Although the median sales price for existing single-family homes bumped up 4.5 percent during the third quarter, the pace of transactions declined 10.5 percent, according to figures compiled by the Southern Oregon Multiple Listing Service.
The median price throughout the county rose year-over-year to $287,500 from $275,000, while the number of deals fell to 733 from 819.
“The surge in the pricing we’ve seen over the last eight years is going away,” said Colin Mullane, spokesman for the Rogue Valley Association of Realtors and an agent with Full Circle Real Estate in Ashland. “Buyers demands are starting to be met by more inventory. When those two meet, the market normalizes.”
Several factors have conspired to erode the eight-year upward trend lines, including interest rates, diminishing activity in major metropolitan markets and rising inventory.
When sales cool off in the Puget Sound, Bay Area or Southern California, the ripple effect eventually hits the Rogue Valley. In recent years, the norm in Seattle has been multiple offers within hours of property hitting the market. Mullane recently talked to a seller in the trendy Queen Anne neighborhood.
“His house has been on the market for two weeks without an offer,” Mullane said. “He’s wondering what’s wrong, but there’s definitely a broader pattern to this across the nation; they’re noticing their version elsewhere, and we’re noticing our version.”

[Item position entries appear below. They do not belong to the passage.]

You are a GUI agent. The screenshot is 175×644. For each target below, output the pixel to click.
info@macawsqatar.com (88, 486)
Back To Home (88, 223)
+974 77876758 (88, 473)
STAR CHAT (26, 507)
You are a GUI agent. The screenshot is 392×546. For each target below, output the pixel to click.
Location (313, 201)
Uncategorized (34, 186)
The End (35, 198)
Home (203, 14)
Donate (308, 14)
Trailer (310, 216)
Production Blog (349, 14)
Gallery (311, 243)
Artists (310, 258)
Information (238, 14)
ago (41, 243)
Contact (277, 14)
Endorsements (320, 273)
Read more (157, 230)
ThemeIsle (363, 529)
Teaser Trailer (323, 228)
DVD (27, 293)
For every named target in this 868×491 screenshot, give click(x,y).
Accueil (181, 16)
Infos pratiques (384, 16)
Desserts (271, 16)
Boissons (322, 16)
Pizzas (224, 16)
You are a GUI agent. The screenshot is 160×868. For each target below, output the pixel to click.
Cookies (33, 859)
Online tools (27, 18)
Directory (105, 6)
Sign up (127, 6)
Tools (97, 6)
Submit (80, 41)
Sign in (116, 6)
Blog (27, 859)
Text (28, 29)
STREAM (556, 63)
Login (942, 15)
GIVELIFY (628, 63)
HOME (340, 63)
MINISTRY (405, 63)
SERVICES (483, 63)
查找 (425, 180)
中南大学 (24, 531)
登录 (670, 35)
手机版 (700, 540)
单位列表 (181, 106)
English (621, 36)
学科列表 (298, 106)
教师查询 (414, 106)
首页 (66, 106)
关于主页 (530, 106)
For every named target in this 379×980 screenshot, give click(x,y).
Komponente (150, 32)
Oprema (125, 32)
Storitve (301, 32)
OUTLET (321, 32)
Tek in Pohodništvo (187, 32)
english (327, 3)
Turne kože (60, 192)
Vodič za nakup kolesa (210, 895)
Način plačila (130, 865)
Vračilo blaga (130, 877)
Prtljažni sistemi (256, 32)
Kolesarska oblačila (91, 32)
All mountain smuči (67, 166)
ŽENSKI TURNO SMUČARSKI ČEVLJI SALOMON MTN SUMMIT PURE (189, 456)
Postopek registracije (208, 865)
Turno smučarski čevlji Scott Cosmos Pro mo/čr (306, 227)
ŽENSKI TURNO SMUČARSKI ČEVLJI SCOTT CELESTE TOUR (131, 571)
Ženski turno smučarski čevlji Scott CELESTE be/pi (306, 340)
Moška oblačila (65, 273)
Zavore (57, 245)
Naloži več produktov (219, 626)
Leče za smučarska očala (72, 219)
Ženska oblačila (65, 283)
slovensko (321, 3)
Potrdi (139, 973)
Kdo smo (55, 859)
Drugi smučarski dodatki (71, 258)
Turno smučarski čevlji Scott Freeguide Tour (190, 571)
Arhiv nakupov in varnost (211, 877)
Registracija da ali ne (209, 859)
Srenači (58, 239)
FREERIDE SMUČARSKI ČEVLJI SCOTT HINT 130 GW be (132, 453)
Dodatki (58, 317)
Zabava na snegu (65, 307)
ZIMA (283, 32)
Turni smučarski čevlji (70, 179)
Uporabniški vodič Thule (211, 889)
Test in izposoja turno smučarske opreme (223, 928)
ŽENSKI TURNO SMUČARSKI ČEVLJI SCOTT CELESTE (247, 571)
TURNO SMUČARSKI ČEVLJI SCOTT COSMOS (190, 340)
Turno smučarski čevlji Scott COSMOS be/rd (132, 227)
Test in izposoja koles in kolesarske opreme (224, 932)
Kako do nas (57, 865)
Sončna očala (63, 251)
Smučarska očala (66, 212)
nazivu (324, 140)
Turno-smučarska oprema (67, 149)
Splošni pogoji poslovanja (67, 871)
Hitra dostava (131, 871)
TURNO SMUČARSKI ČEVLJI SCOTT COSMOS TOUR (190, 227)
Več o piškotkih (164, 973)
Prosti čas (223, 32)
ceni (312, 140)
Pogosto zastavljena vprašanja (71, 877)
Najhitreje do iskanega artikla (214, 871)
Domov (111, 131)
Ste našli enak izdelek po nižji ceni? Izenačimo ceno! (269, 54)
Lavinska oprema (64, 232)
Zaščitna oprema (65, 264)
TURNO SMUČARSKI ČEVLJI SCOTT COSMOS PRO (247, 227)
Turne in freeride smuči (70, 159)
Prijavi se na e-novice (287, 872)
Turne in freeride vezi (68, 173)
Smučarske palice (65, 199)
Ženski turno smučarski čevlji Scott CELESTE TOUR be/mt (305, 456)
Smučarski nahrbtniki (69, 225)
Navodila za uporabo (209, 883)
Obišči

Locally, interest rates are diminishing buying power. When rates were at 4 percent in 2017, a buyer who could have paid $400,000 for a house is now capped closer to $370,000,” Mullane said.
Meanwhile, wages haven’t countered mortgage rates, and wildfire smoke added a layer of angst.
“This is a more traditional shift toward a buyer’s market,” Mullane said. “When you don’t have increases, it may feel like the value is going down.”
Sellers have frequently leaned toward a higher asking price, anticipating an advancing market, Mullane said. “And they have often been rewarded.”
Lately, however, homeowners trying to catch the cresting waves have experienced a bit of a riptide.
For a while, Mullane said, if a market analysis indicated a house was worth $400,000, sellers might bump the price to $420,000 and perhaps get it.
“Now, if the analysis is $400,000, it really needs to be $400,000,” he said. “We’re not doing the seller any good for $420,000, and then dropping to $390,000 and maybe $380,000.”
Turnaround time is longer than last year, with pending sales declining 14.2 percent year-over-year in September. Closing periods have extended as well.
“We’re seeing homes stay on the market longer, and transactions are getting tougher to close,” Mullane said.
Buyers who had absorbed maintenance costs in order to stave off higher bids from other suitors are now requiring sellers to fix problems before closing.
“Before buyers were satisfied with the negotiated price, and they could overlook this, this and this,” Mullane said. “Now, they’re insistent that repairs are made and this is done and that is done. It’s creating more tension than the same transaction six months ago.”
Kate Morris of Hamlin Real Estate said she has yet to see a deal not close because of contingencies.
First-time buyers still have substantial hurdles to clear as they compete against newcomers and retirees angling for property under the $300,000 level, she said.
“The last year and a half, you could get a house for $240,000, and that’s becoming more difficult as interest rates become more of a factor,” Morris said.
At the end of September, there were 1,227 existing homes on the in SOMLS system, up 17.9 percent from a year ago.
The biggest jump in the median sales point was in northwest Medford, where half of the sales were above $257,500 and half below. The median year-over-year sales price in Eagle Point fell 5 percent to $275,000, and in Shady Cove/Trail — an area hit hard by smoke — it dropped 5.2 percent to $256,900.